▶ **TO BE DONE**
1. Decide whether each statement below agrees with the article on testing legacy code. For each, answer yes or no and quote the deciding words from the article.
(a) Characterization tests check that code behaves correctly.
(b) During refactoring, the characterization tests should be run after every change.
(c) A rewrite is usually a better choice than testing and refactoring.
2. Return the passage of the article on testing legacy code between "Wouldn’t it be" and "pieces of code.", inclusive, copied word for word.

▶ **ARTICLE**
-.-.-

In the perfect world questions like “how do I test this?” are easily answered with one or multiple different test types like; Unit Tests and Integration Tests. But in the big world of legacy code often these don’t fit.
Wouldn’t it be lovely if everyone’s first endeavour in a new project was to write some tests using TDD, BDD or even DDD to some respects. Maybe in two or three years time all the projects that are being started today will appear to be Legacy Code. I think that is fairly likely for some pieces of code.
So how do we go about testing legacy code?
My function is 3000 lines long, how many unit tests do I need to full coverage?
Every other line of code has a global, how can I mock this?
The server setup is so specific and state-full, the outcome always changes!
Enter the Characterization Tests!
a means to describe (characterize) the actual behavior of an existing piece of software, and therefore protect existing behavior of legacy code against unintended changes
Characterization tests are very similar to Regression Tests apart from one big main difference; characterization tests do not verify the correct behaviour of code, instead they verify that the output remains the same for a specific input after changes even if the original output was found to be wrong or unexpected.
I consider characterization tests a stepping stone, a safety net if you will. Once you have these tests in place you should be in a position where you can start to refactor your code, little bits at a time. After every change you make run the characterization tests, and add new tests as mentioned above.
Nobody likes legacy code, but everyone has written it. It may not be easy to test or ready for change but with a bit of sleeves rolled up work it can get there. The challenges a re-write bring over testing and refactoring are not often justified, so consider characterization tests next time you want to improve some legacy code.

-.-.-

▶ **EXTRACTED MATERIAL**
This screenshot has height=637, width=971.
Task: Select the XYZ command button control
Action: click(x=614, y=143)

-.-.-

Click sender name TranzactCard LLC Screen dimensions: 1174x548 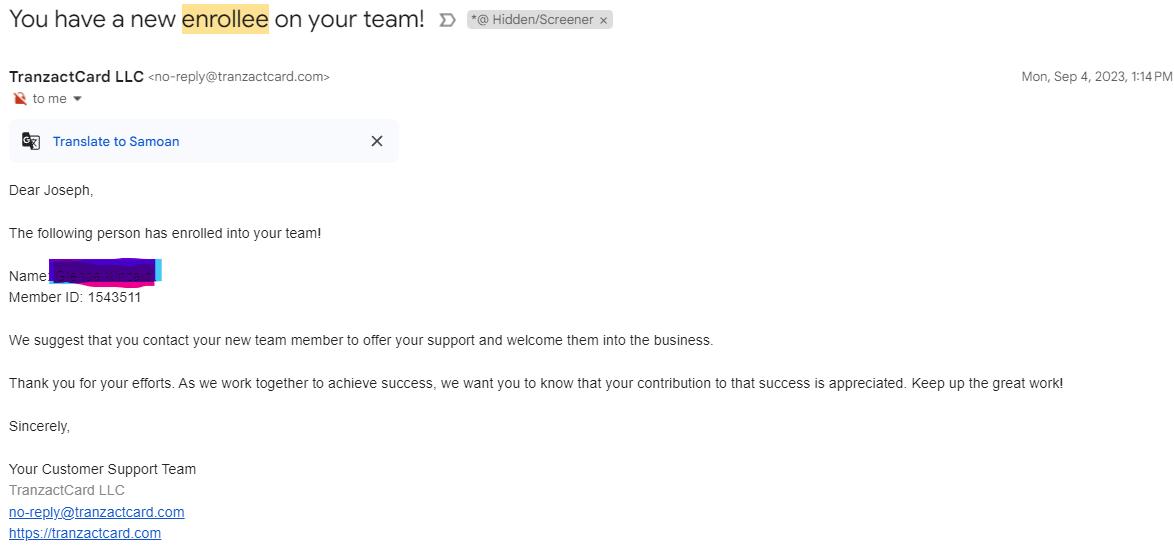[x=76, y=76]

-.-.-

▶ **FULL ANSWERS**
1.
(a) No: "characterization tests do not verify the correct behaviour of code"
(b) Yes: "After every change you make run the characterization tests"
(c) No: "The challenges a re-write bring over testing and refactoring are not often justified"

2.
Wouldn’t it be lovely if everyone’s first endeavour in a new project was to write some tests using TDD, BDD or even DDD to some respects. Maybe in two or three years time all the projects that are being started today will appear to be Legacy Code. I think that is fairly likely for some pieces of code.